Я присела возле нее на корточки:
– Извини, но я ничего не понимаю.
Ленка вытерла рукавом белоснежного свитера лицо. Нежная шерсть окрасилась в красно-желто-черный цвет.
– Ага, – всхлипнула подруга и ткнула пальцем в стодолларовые купюры, – а это что?
– Деньги, – ошарашенно ответила я, – похоже, тысяч двадцать, не меньше.
– Вот, – гневно подхватила она, – и сумму назвала точно, значит, это ты!
– Что я?
– Положила их в мой почтовый ящик да еще снабдила идиотской запиской! – заорала Лена, делаясь пунцовой.
Сейчас, когда основная часть косметики с ее лица переместилась на свитер, стало видно, что под глазами у подруги иссиня-черные круги.
– Ничего я не клала, – отбивалась я.
– А знаешь, что там ровно двадцать тысяч долларов?! – не успокаивалась Лена. – Откуда они взялись, скажи на милость?
– На мой взгляд, – я попыталась сохранить спокойный вид, – это не такая уж запредельная сумма…
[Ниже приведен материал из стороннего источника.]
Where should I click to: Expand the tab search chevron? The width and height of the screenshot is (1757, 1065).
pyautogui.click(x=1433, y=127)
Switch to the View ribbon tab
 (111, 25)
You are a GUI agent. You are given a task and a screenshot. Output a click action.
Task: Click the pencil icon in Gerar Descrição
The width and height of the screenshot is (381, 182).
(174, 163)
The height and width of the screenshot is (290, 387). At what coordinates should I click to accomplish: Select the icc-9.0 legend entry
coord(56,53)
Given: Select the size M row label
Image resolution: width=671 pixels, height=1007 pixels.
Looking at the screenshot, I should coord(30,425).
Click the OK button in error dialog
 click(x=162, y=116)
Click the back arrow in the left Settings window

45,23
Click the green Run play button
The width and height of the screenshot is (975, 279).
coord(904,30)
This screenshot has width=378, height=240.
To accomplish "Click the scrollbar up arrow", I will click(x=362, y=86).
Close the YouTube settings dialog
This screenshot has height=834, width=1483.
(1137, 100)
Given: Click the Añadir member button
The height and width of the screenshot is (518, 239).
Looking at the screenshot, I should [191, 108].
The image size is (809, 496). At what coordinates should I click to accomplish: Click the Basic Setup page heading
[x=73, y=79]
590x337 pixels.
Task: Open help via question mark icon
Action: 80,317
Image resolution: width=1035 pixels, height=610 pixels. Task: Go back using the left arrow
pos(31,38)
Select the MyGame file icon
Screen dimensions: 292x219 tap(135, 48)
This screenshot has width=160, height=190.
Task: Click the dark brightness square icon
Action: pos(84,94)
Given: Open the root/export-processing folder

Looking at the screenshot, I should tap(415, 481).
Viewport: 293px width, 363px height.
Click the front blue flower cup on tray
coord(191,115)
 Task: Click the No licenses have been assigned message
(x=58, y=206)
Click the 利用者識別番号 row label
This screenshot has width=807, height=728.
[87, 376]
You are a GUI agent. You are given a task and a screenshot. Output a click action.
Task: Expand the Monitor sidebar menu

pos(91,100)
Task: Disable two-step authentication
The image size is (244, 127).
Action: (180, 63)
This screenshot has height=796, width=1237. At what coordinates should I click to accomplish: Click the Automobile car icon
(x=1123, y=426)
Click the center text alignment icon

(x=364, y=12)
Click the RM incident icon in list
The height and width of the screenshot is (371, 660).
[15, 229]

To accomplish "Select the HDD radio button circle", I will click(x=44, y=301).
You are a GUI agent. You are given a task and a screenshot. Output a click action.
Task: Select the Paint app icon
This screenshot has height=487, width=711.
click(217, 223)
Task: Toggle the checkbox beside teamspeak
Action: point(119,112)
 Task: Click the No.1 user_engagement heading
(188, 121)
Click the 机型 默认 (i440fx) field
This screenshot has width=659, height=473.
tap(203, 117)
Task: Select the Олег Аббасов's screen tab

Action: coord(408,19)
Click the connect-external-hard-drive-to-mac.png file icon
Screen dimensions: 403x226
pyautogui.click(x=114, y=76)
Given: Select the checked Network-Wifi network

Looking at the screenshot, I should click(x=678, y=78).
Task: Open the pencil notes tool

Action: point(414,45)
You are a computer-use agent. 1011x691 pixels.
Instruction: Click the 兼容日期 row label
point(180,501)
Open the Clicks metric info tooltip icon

– Ага, – злобно прошипела Гладышева, – вот оно как! Не запредельная! Конечно, богатеньким Буратино двадцать тысяч баксов ерундой кажутся, а мне за эту сумму работать, работать и не заработать!
И она пнула ногой небольшой овальный столик, на который мы обычно кладем ключи, перчатки и другие мелочи. Но сейчас на нем, как на грех, стояла небольшая вазочка, в которой торчал букетик неизвестных мне цветов, этакая помесь ромашек с пионами. Фарфоровый сосуд закачался, упал на пол и мигом превратился в кучу разнокалиберных осколков.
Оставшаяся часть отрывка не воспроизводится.